In April 2020, the FDA expanded the indication of ibrutinib to include its combination with rituximab for the initial treatment of adults with chronic lymphocytic leukemia (CLL) or small lymphocytic lymphoma (SLL). Approval was based on the E1912 trial (NCT02048813), a 2:1 randomized, multicenter, open-label, actively controlled trial of ibrutinib with rituximab compared to fludarabine, cyclophosphamide, and rituximab (FCR) in 529 adult subjects 70 years or younger with previously untreated CLL or SLL requiring systemic therapy.
The typical cost of ibrutinib in the United States is about $148,000 a year. Preliminary PK/PD focused research found that people could potentially be put on lower and less expensive regimen of ibrutinib without losing efficiency; however, no data showing efficiency of lower doses has been published.

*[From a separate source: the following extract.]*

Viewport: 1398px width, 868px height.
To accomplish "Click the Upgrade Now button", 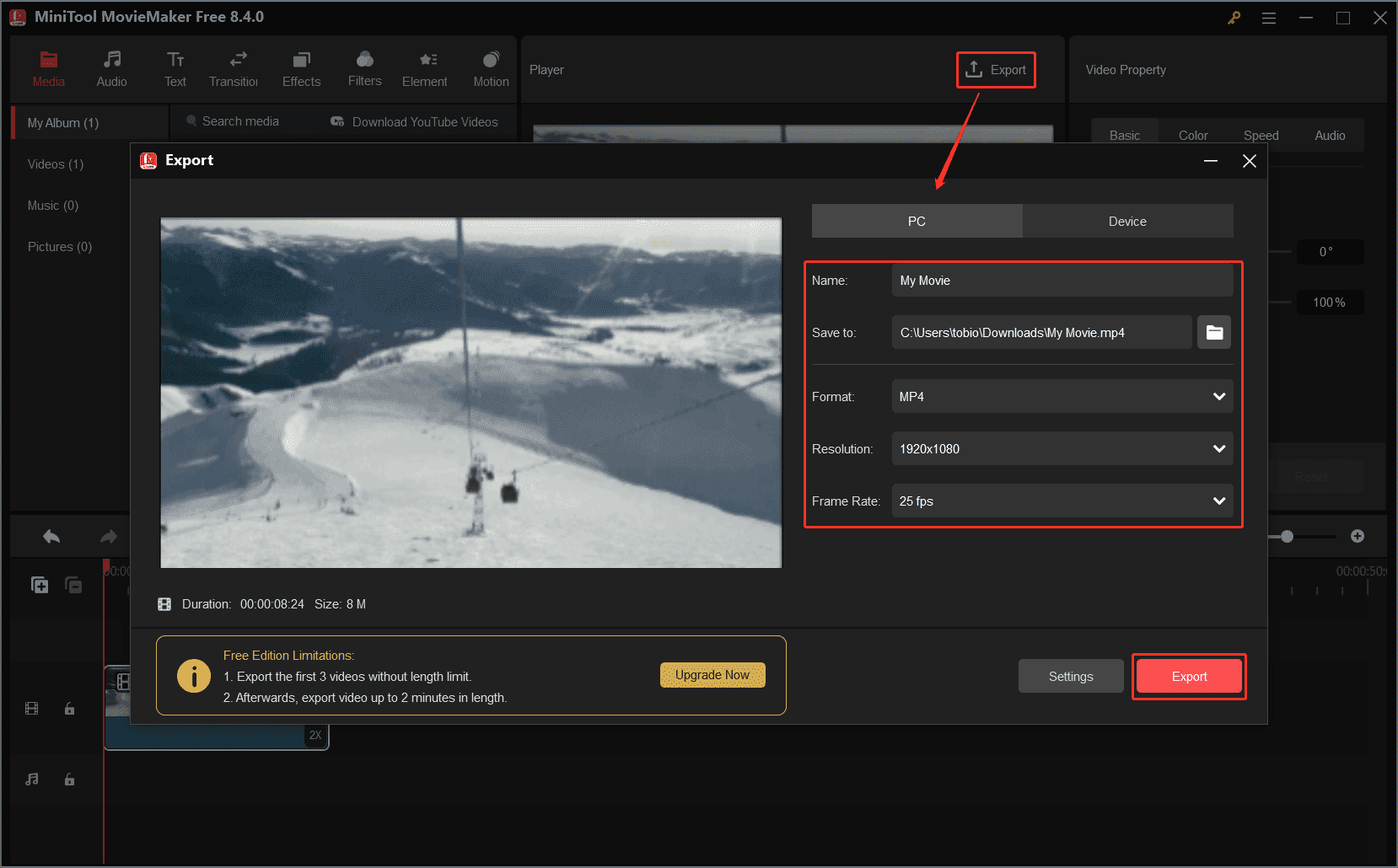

Janssen Pharmaceutica and Pharmacyclics introduced a new single dose tablet formulation with a flat pricing structure in the first half of 2018 and discontinue the capsule formulation. This caused an outcry as it was perceived to triple in the cost of the drug to the average patient. Patients receiving the FDA approved and recommended doses would have seen either no price change or a price decrease with the tablet pricing structure.
Janssen Pharmaceutica and Pharmacyclics have since reversed the decision to discontinue the capsule formulation with the drug currently available in both capsule and tablet forms.
Ibrutinib was added to the Australian Pharmaceutical Benefits Scheme in 2018.
Generic ibrutinib was added to the Indian Pharmaceutical Benefits Scheme in 2020.